What is important from the clinical point of view? If there is a systemic bacterial infection present in a patient, one of the most important issues in the monitoring of PCT is its dynamics. In our study, in both groups of patients receiving immunosuppressive therapy, an elevated level of PCT was found, especially in the group of ATG-treated patients. The PCT levels reached their peak values on the first postoperative day and ceased thereafter in all patients. None of the patients displayed any sign of systemic bacterial infection. These results correlate very well with the findings of Kuse and colleagues [6, 8] in a group of patients after liver transplant. Similar results have been found by Sabat and colleagues [9] in patients after liver transplant. The study of Fazakas and colleagues [15] documented only a mild elevation of PCT levels immediately after graft reperfusion in patients after liver transplantation without OKT3 (monoclonal antibody that specifically reacts with the T cell receptor-CD3 complex on the surface of circulating human T cells) or ATG therapy. Thus, it is noticeable that very high levels of PCT (in the range of hundreds of nanograms), even if elevated only transiently, are not connected with the presence of systemic bacterial infection.

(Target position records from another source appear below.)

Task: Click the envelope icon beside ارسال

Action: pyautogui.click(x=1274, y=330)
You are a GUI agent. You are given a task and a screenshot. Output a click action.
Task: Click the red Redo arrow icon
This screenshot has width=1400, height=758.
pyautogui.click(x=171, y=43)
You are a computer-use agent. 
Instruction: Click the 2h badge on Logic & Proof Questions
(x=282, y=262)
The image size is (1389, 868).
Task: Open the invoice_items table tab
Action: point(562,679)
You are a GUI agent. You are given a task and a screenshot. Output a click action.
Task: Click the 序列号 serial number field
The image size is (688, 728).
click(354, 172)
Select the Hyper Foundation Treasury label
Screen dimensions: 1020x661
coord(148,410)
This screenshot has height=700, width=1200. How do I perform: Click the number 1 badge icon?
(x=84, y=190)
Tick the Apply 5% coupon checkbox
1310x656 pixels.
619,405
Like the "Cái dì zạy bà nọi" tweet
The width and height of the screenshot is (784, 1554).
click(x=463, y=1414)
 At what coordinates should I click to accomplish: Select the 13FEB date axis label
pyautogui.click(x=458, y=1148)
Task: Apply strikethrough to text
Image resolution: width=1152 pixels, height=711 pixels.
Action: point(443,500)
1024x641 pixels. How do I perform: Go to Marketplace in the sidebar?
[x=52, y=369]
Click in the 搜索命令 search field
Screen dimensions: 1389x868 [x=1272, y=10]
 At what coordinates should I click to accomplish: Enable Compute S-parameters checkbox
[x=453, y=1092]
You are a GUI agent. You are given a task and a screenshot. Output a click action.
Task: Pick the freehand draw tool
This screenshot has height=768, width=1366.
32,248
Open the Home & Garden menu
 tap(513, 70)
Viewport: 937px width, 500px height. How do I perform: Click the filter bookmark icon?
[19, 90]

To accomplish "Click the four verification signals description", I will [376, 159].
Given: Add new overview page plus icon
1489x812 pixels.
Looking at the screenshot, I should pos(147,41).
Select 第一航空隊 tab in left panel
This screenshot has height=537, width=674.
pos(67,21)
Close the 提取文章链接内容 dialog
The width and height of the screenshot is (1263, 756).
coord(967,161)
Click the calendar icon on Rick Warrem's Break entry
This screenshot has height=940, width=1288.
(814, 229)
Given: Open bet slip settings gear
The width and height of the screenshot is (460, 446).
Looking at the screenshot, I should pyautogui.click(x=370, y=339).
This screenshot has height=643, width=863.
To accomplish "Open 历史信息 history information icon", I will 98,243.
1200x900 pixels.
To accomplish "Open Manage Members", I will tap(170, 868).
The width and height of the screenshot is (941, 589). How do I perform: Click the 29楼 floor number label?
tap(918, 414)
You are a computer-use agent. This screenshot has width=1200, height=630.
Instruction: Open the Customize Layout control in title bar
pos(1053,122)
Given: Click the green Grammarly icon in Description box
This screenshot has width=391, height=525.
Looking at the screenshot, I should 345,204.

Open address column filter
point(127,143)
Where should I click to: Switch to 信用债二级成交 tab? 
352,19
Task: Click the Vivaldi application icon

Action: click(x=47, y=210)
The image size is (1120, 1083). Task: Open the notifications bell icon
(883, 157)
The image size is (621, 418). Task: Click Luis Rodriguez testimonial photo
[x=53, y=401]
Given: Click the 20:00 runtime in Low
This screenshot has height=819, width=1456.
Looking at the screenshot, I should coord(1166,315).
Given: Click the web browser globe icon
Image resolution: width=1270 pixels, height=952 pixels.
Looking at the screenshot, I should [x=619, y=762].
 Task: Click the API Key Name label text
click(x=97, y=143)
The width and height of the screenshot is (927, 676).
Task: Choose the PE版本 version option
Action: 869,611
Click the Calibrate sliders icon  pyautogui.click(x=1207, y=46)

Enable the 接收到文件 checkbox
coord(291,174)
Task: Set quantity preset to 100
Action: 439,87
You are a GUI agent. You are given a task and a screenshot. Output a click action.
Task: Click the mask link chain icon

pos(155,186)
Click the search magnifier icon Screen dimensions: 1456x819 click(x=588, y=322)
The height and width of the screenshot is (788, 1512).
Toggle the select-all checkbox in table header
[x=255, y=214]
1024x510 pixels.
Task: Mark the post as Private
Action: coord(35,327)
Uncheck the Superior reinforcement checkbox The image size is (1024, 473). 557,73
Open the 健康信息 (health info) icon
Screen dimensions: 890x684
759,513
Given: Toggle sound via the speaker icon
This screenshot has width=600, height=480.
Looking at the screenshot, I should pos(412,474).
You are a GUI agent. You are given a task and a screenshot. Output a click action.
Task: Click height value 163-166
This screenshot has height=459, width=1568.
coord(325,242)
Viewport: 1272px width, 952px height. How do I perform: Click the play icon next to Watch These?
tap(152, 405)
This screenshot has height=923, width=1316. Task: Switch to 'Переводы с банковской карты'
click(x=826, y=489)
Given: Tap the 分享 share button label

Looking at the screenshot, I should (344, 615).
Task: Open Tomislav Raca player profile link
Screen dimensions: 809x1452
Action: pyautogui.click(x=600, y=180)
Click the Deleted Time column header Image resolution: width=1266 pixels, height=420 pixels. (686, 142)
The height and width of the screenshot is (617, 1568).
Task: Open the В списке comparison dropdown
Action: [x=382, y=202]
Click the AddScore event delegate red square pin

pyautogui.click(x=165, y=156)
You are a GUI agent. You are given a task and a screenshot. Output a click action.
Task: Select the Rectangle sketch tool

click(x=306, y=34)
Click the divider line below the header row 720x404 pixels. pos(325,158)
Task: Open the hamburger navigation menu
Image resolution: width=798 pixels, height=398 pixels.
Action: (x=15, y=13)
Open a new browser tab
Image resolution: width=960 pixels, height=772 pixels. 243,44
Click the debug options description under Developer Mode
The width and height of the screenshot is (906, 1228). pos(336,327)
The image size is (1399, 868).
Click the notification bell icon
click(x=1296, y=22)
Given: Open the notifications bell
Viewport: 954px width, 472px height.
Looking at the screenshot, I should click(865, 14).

The regulatory processes connected with such high levels of PCT are complicated to address, and, at present, only hypotheses are available. Kuse and colleagues [6, 8] speculated that systemic cytokine release induced by OKT3/ATG administration could lead to increased enteral permeability with endotoxin translocation causing the PCT increase. In contrast to the findings of this study are those of Redl and colleagues [16], who assessed the correlation of PCT levels and tumor necrosis factor in an Escherichia coli model in baboons. They did not find any correlation between PCT and tumor necrosis factor levels. Our results support the study of Sabat and colleagues [9] with patients after kidney transplantation, in which the highest PCT levels were found in patients with ATG therapy. What is the reason for this? Polyclonal ATG is produced by immunization of rabbits with the human Jurkat T cell line. One of the molecules expressed in the Jurkat T cell line is intracellular adhesion molecule-1 (CD54), which is involved in the process of inflammation, and its expression is induced by ischemia. The liver and mononuclear cells could represent a potential source of PCT production triggered by ATG therapy and cold ischemia during perioperative management. Concerning these findings, we suspect that, in the case of polyclonal antibodies, more binding epitopes and more targets for the initiation of the process of inflammation are present.

The type of immunosuppressive therapy influences PCT serum levels in patients after OLTx. Administration of pan-T-cell antibodies to patients with OLTx is associated with a significant increase in serum PCT levels, with peak values on the first postoperative day. PCT rises in the absence of any clinical and microbiological evidence of sepsis. Further studies are needed to elucidate the mechanisms responsible for the PCT production.